→ **Assigned task**:
From the line that includes "Task: Share via Ya.ru icon" to the last line of the records that follow, copy every line exactly and nothing more, omitting pictures.

(Collected data)
──────

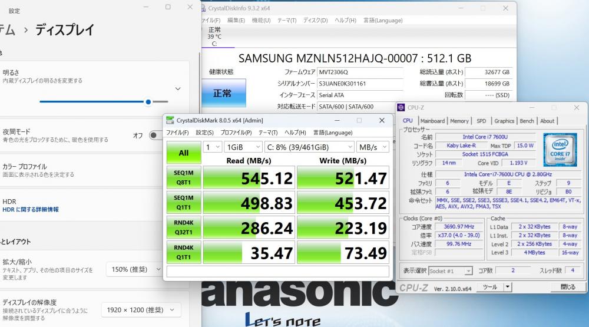Expand the 明るさ brightness section chevron
This screenshot has width=589, height=327.
(178, 89)
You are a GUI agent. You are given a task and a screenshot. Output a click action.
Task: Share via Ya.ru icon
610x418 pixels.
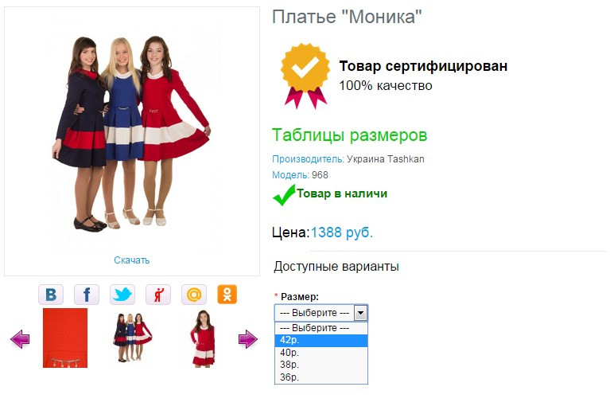158,295
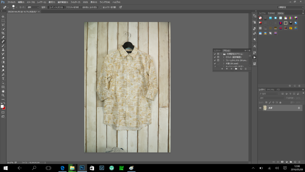Collapse the 初期設定のアクション folder
Image resolution: width=305 pixels, height=172 pixels.
coord(221,54)
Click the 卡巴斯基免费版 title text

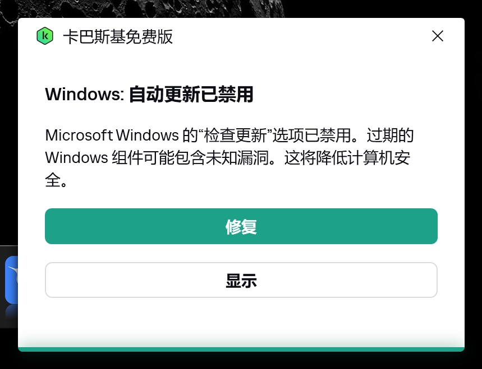(x=118, y=37)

──────

→ **Answer below**:
Task: Share via Ya.ru icon
610x418 pixels.
158,295
Collapse the 初期設定のアクション folder
Image resolution: width=305 pixels, height=172 pixels.
coord(221,54)
Click the 卡巴斯基免费版 title text

(x=118, y=37)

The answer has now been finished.